▶ _Set problem_
Give every line of the listing below as a numbered list, skipping blank lines and leaving out the pictures.

▶ _Source records_
----------------

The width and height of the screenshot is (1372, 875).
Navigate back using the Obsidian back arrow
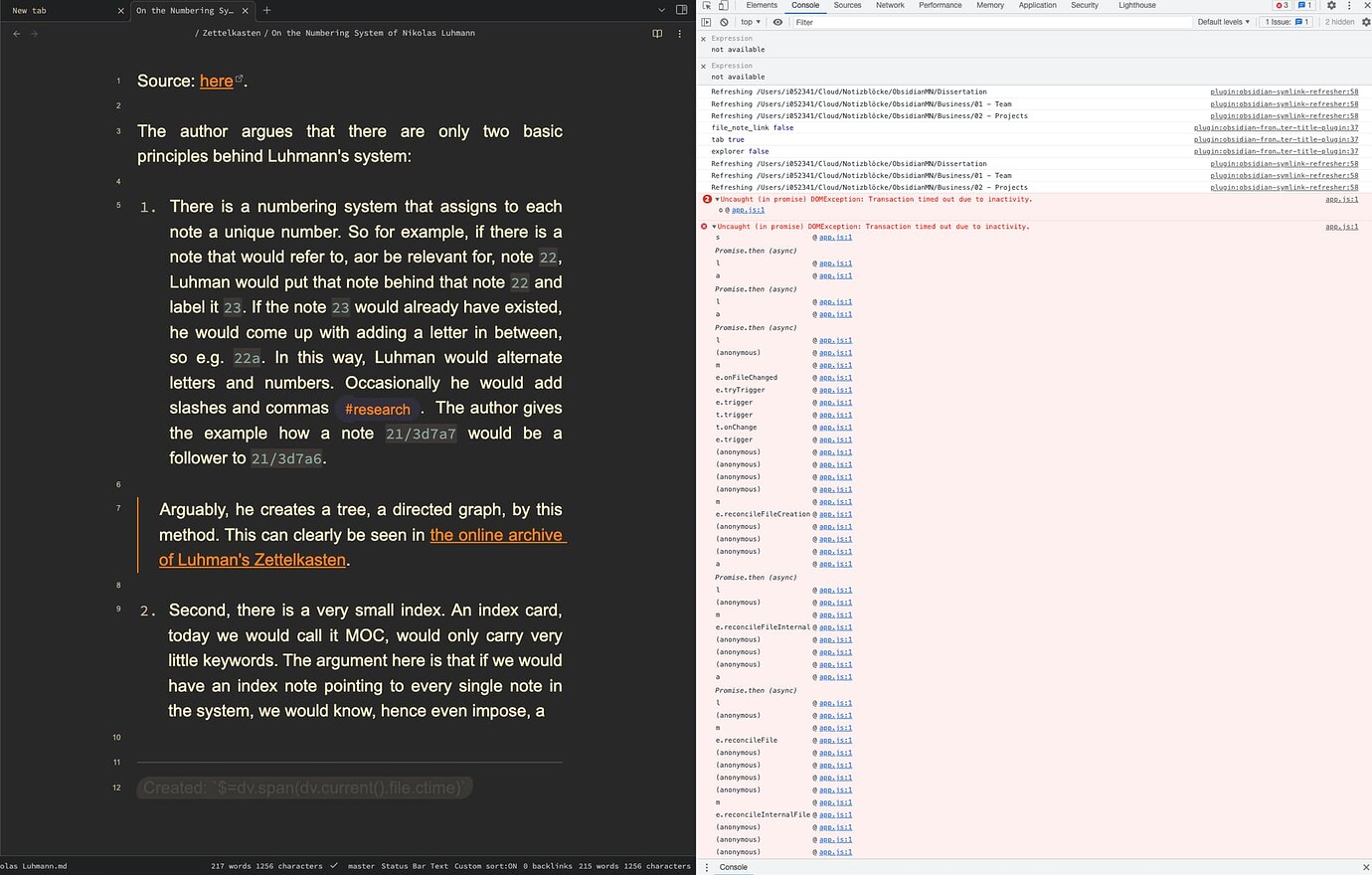[16, 33]
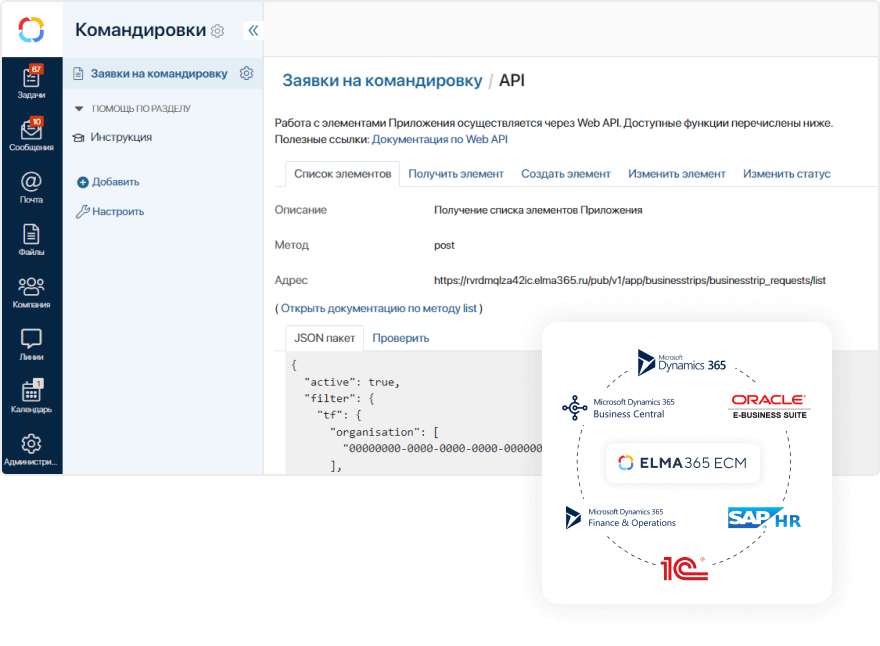Collapse the sidebar with double-chevron

pyautogui.click(x=252, y=29)
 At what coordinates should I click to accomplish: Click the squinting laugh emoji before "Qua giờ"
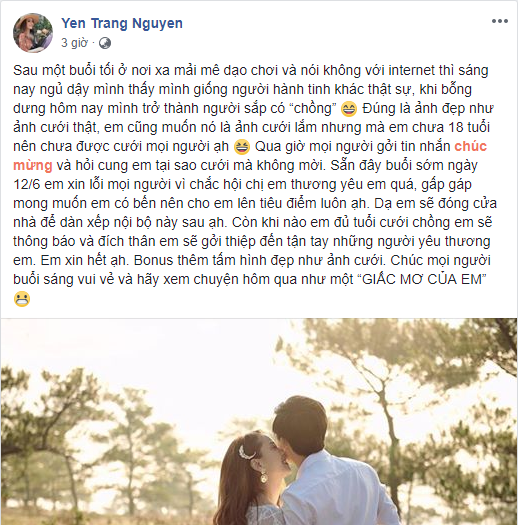click(x=242, y=147)
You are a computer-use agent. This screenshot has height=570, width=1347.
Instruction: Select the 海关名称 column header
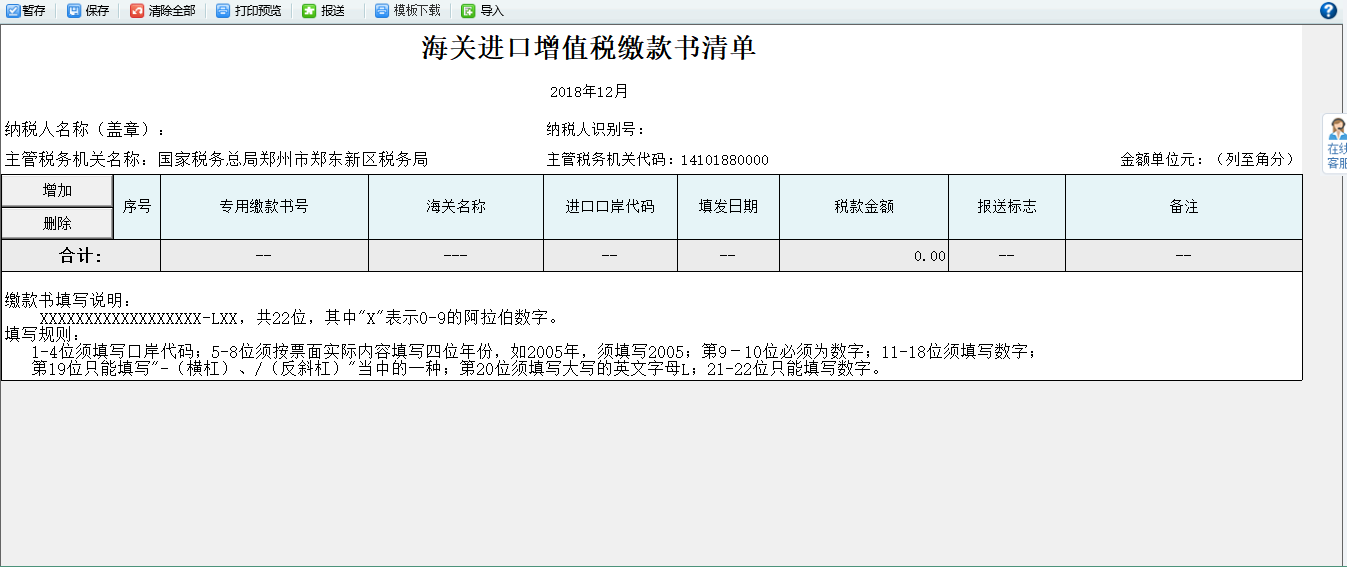pos(456,207)
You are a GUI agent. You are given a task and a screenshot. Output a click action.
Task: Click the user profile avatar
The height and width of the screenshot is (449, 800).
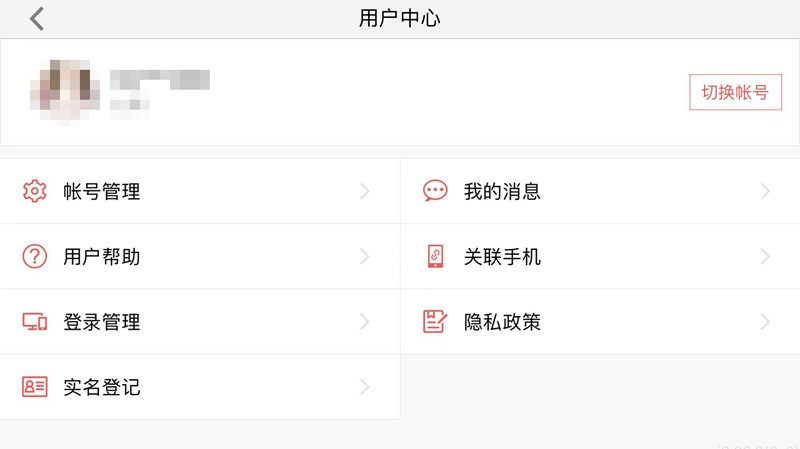(65, 91)

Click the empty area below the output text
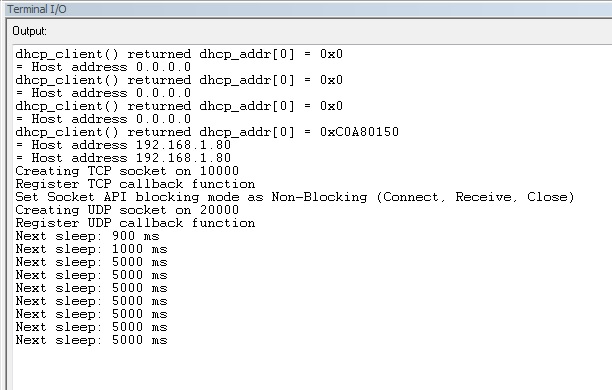[308, 369]
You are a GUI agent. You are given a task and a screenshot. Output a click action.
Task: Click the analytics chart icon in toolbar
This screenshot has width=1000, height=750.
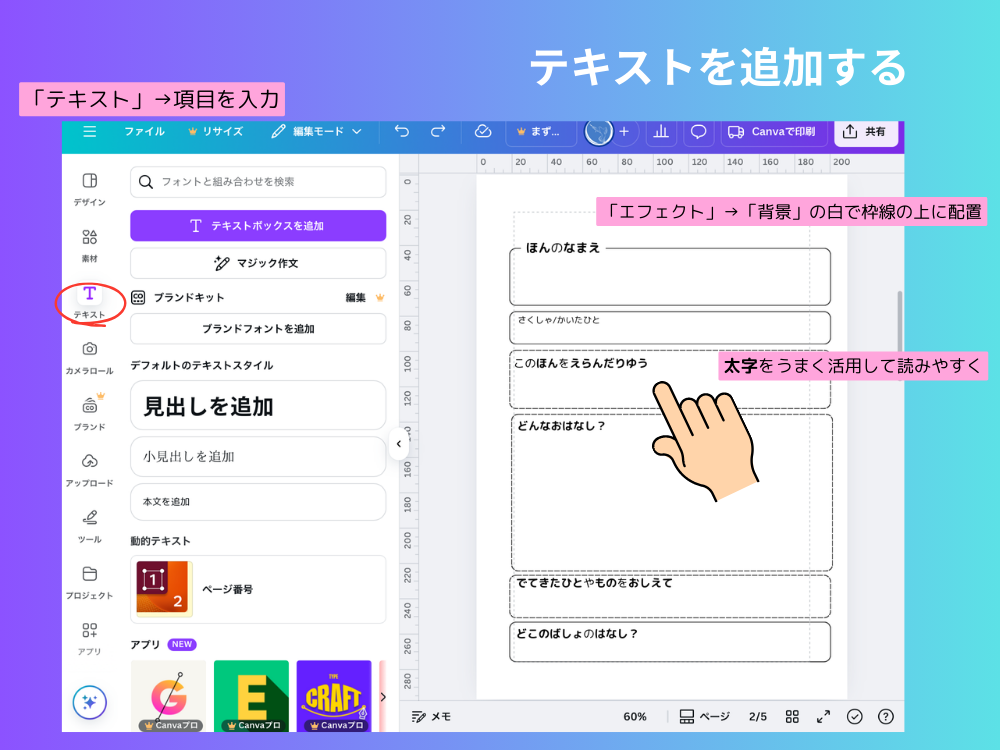point(660,131)
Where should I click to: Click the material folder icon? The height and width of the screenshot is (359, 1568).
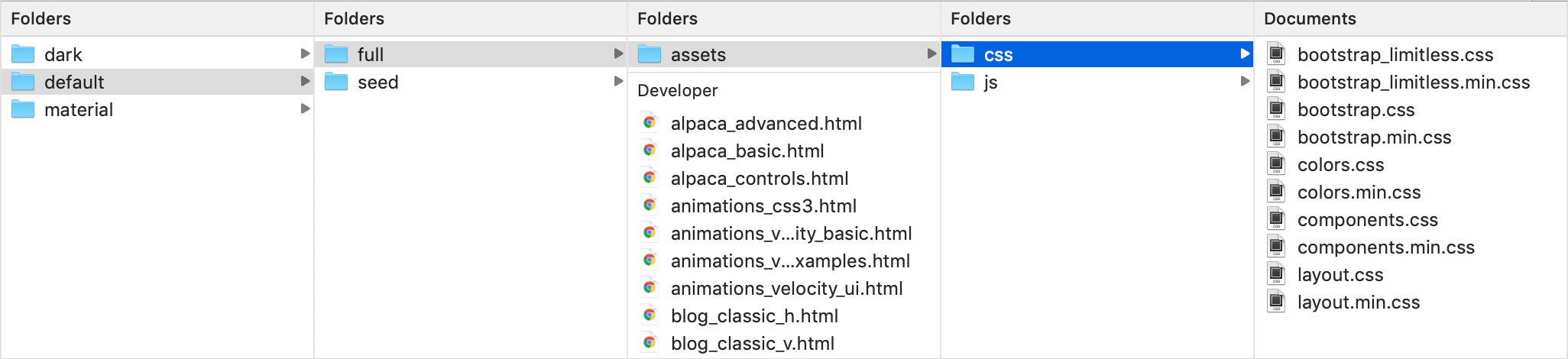point(23,109)
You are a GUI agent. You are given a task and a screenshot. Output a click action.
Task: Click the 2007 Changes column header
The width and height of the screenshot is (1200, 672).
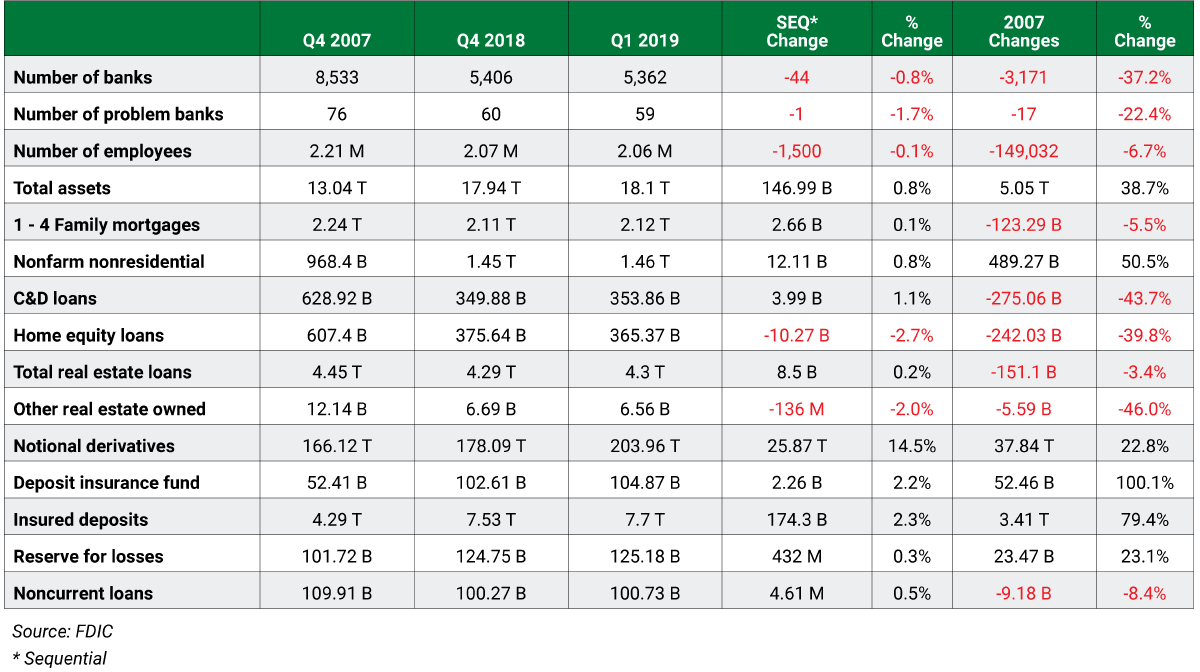point(1023,31)
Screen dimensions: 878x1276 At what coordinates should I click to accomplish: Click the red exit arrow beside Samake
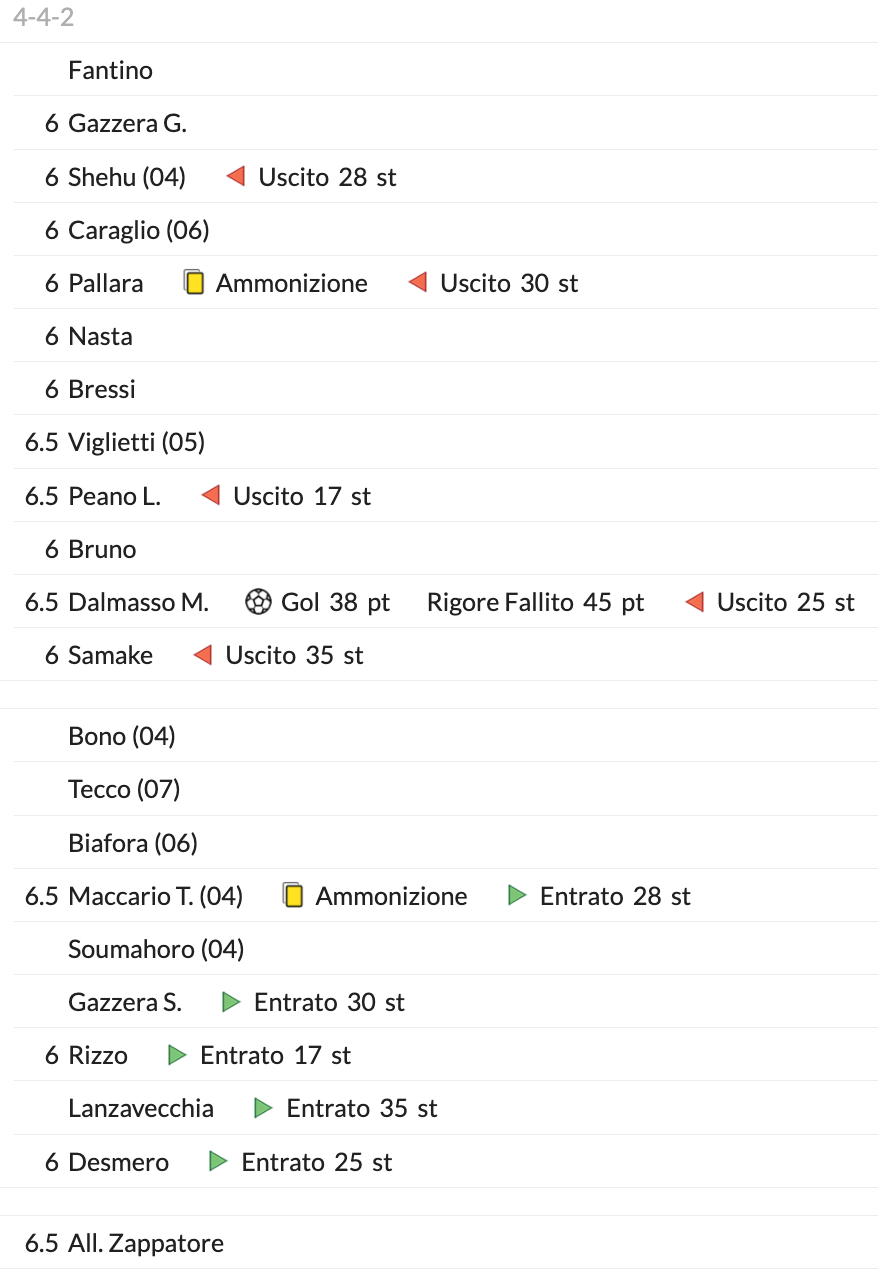203,655
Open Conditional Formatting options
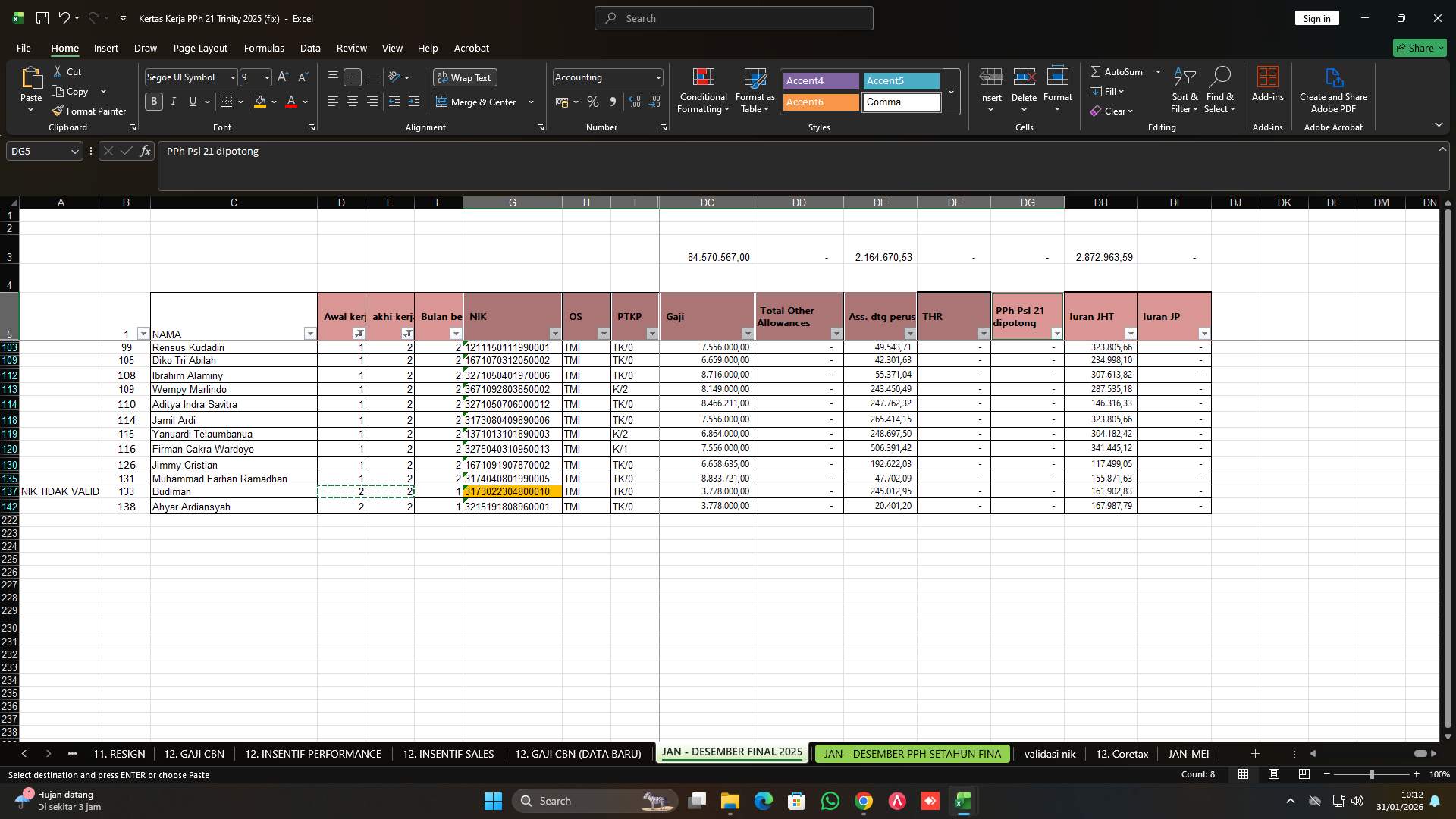This screenshot has width=1456, height=819. coord(703,91)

----------------

▶ _Expected answer_
1. The width and height of the screenshot is (1372, 875).
2. Navigate back using the Obsidian back arrow
3. [16, 33]
4. Collapse the sidebar with double-chevron
5. pyautogui.click(x=252, y=29)
6.  At what coordinates should I click to accomplish: Click the squinting laugh emoji before "Qua giờ"
7. click(x=242, y=147)
8. You are a computer-use agent. This screenshot has height=570, width=1347.
9. Instruction: Select the 海关名称 column header
10. pos(456,207)
11. You are a GUI agent. You are given a task and a screenshot. Output a click action.
12. Task: Click the user profile avatar
13. The height and width of the screenshot is (449, 800).
14. (65, 91)
15. Click the empty area below the output text
16. [308, 369]
17. You are a GUI agent. You are given a task and a screenshot. Output a click action.
18. Task: Click the analytics chart icon in toolbar
19. This screenshot has width=1000, height=750.
20. point(660,131)
21. Where should I click to: Click the material folder icon? The height and width of the screenshot is (359, 1568).
22. point(23,109)
23. You are a GUI agent. You are given a task and a screenshot. Output a click action.
24. Task: Click the 2007 Changes column header
25. The width and height of the screenshot is (1200, 672).
26. point(1023,31)
27. Screen dimensions: 878x1276 At what coordinates should I click to accomplish: Click the red exit arrow beside Samake
28. 203,655
29. Open Conditional Formatting options
30. This screenshot has width=1456, height=819. coord(703,91)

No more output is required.